But first, let's see an example to help illustrate where these ideas
come from.
Imagine you were to prove that for all $\xx \in \R^n$ we have $\norm{\xx}_p \leq n^{\frac{1}{2} - \frac{1}{p}}\norm{\xx}_2$ for some $1 \leq p \leq 2;$.
We can look at this as optimizing $\max_{\xx} \norm{\xx}_p$ subject to $\norm{\xx}_2$ being constant, e.g.\ simply $\norm{\xx}_2 = 1$. Then the statement above follows from a scaling argument.
\begin{figure}[ht]
\centering
\includegraphics[width=.48\textwidth]{fig/lec12-2p-norms.jpeg}
\caption{Looking at fixed $\norm{\xx}_p = \alpha$ and $\norm{\xx}_2=1$. (Here, $p = 1.5$.)}
\label{fig:2-p-norm}
\end{figure}
If we move from $\xx$ to $\xx + \ddelta$ with $\ddelta \perp \grad_{\xx}\norm{\xx}_2$ and $\ddelta \not\perp \grad_{\xx}\norm{\xx}_p$ means that for infinitesimally small $\ddelta$ the 2-norm stays constant but the $p$-norm changes.
That means for either $\xx - \ddelta$ or $\xx + \ddelta$ the $p$-norm increases
while the 2-norm stays constant. Hence at the maximum of $\norm{\xx}_p$ the gradients of both norms have to be parallel, i.e.~\begin{equation*}\grad_{\xx}\left(\norm{\xx}_p - \lambda\norm{\xx}_2\right) = 0.\end{equation*}
%Here, $\lambda$ is the
This insight is the core idea of Lagrange multipliers (in this case $\lambda$).
Note that here the problem is not convex, because $\{ \xx: \norm{\xx}_2^2 =
1 \}$ is not convex and because we are asking to \emph{maximize} a norm.
In the following we will study Lagrange multipliers for general convex
problems.
\subsection{Karush-Kuhn Tucker Optimality Conditions for Convex Problems}
A full formal treament of convex duality would require us to be more careful
about using $\inf$ and $\sup$ in place of $\min$ and $\max$, as well
as considering problems that have no feasible solutions.
Today, we'll ignore these concerns.
Let us consider a general convex optimization problem with convex objective, linear equality constraints and convex inequality constraints
\begin{align}
\label{eq:primalprob}
\min_{y \in S}{} & \energy(\yy) \\ \nonumber
\text{s.t.}\ & \AA\yy = \bb \\ \nonumber
& \cc(\yy) \leq \veczero,
\end{align}
where $\energy(\yy): S \rightarrow \R$ is defined on a convex subset $S \subseteq \R^n$, $\AA \in \R^{m\times n}$
and $\cc(\yy)$ is a vector of constraints $\cc(\yy) = \left(c_i(\yy)\right)_{i \in [k]}$.

**Dataset rows:**
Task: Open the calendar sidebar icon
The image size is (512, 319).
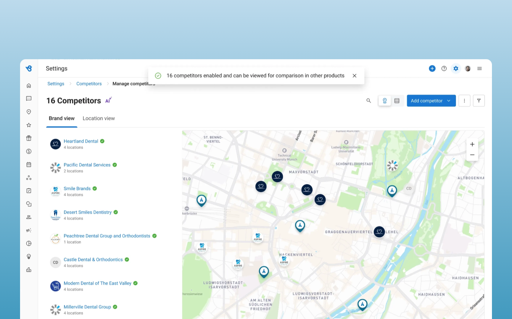Action: [x=29, y=165]
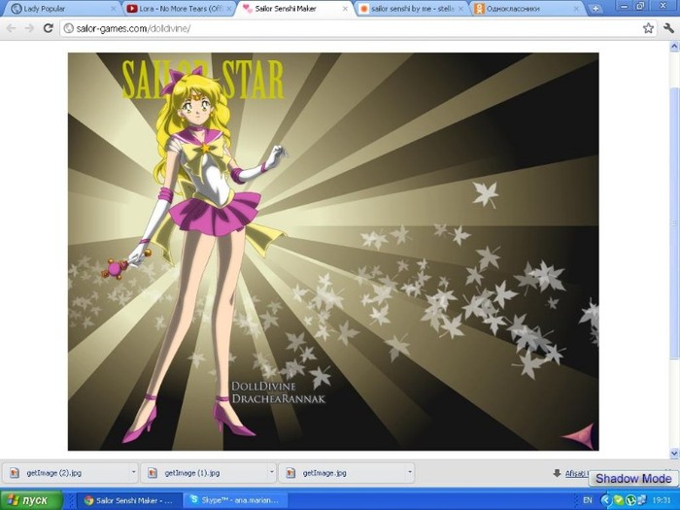Open a new browser tab
The height and width of the screenshot is (510, 680).
595,9
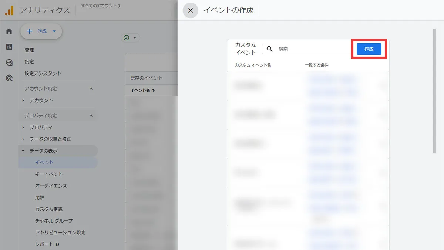
Task: Open the すべてのアカウント account selector
Action: coord(101,5)
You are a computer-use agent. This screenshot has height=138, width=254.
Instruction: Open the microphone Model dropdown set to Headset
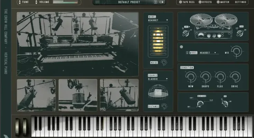click(158, 20)
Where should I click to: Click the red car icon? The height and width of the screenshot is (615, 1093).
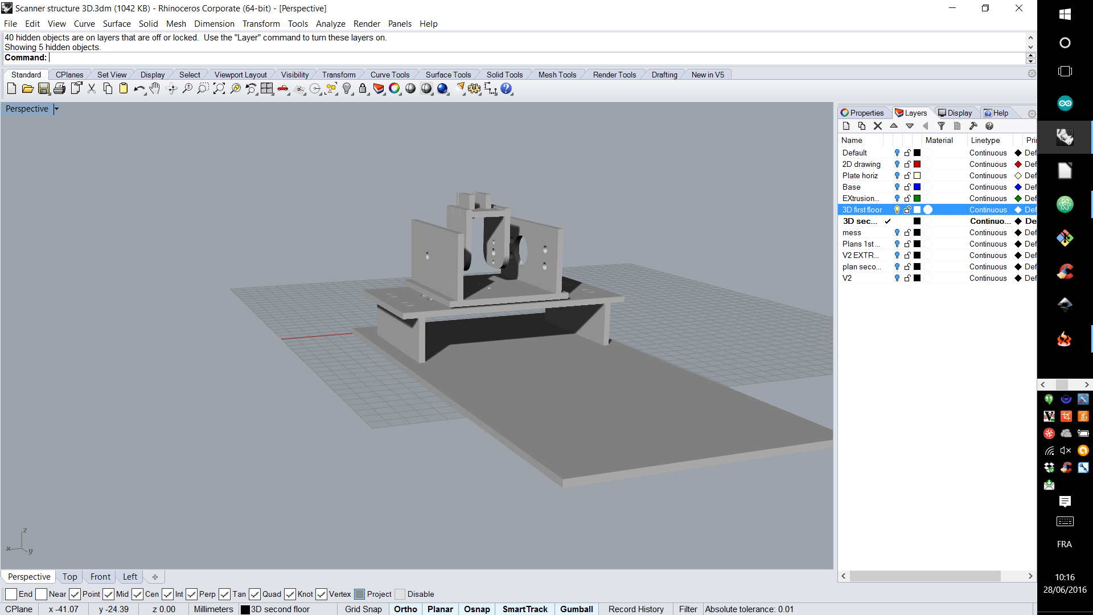pyautogui.click(x=283, y=89)
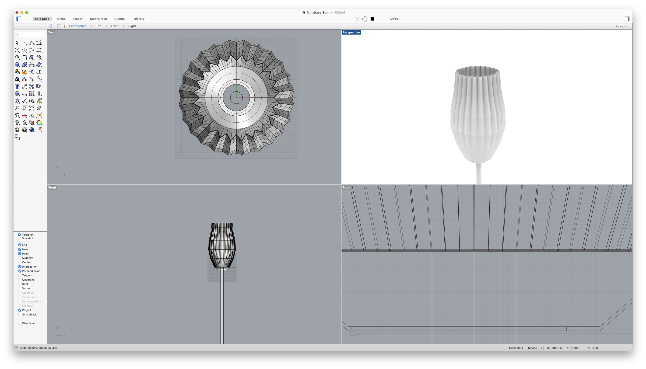Enable the Midpoint osnap checkbox
Image resolution: width=646 pixels, height=369 pixels.
(20, 258)
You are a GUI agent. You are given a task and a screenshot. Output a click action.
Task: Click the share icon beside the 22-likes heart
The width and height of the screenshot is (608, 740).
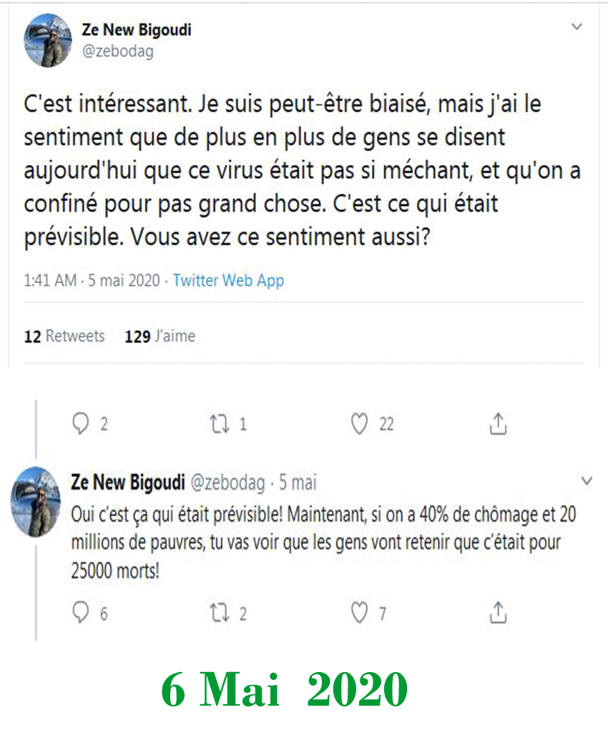[x=498, y=424]
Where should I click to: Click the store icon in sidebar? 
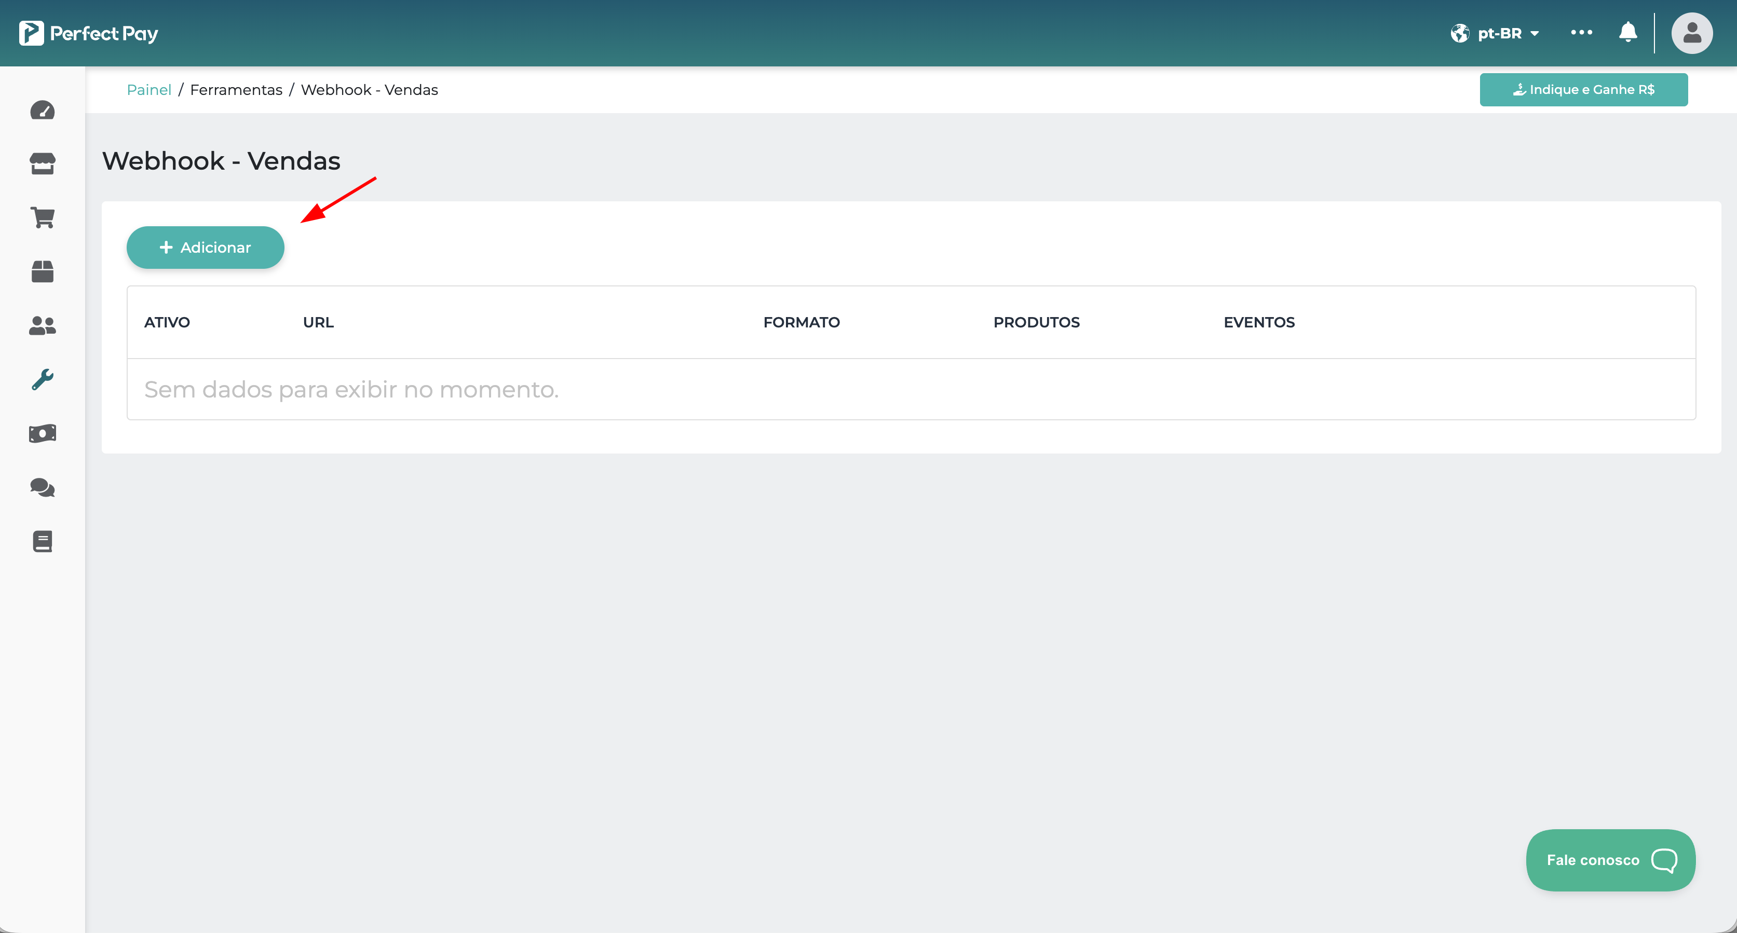[x=42, y=164]
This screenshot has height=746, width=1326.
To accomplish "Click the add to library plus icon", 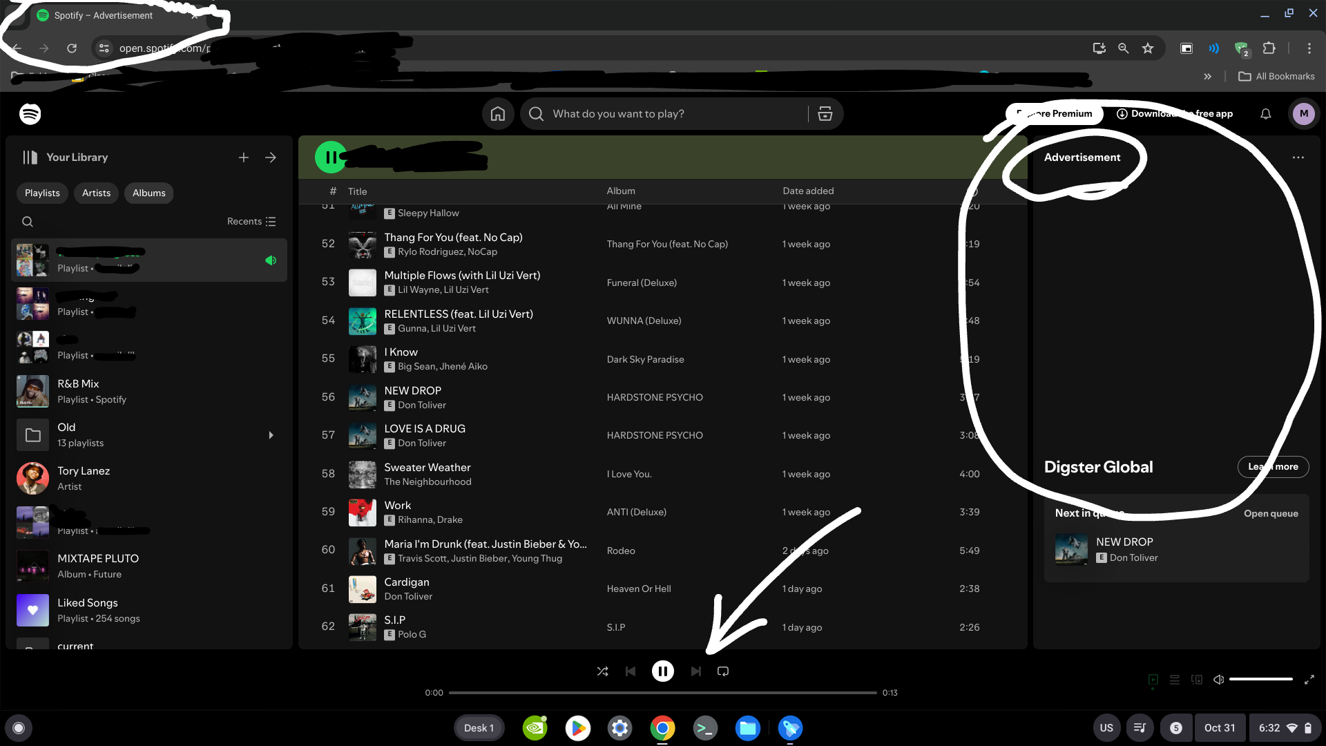I will point(244,157).
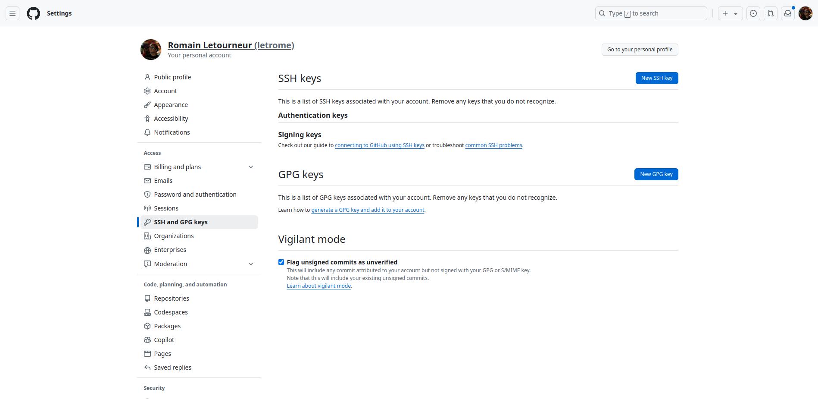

**What you have to do:**
Copy the stretch from "But first, let's" through "p \leq 2;$." in the passage on Lagrange multipliers, switching "example" to "instance".

**Output of the task:**
But first, let's see an instance to help illustrate where these ideas
come from.
Imagine you were to prove that for all $\xx \in \R^n$ we have $\norm{\xx}_p \leq n^{\frac{1}{2} - \frac{1}{p}}\norm{\xx}_2$ for some $1 \leq p \leq 2;$.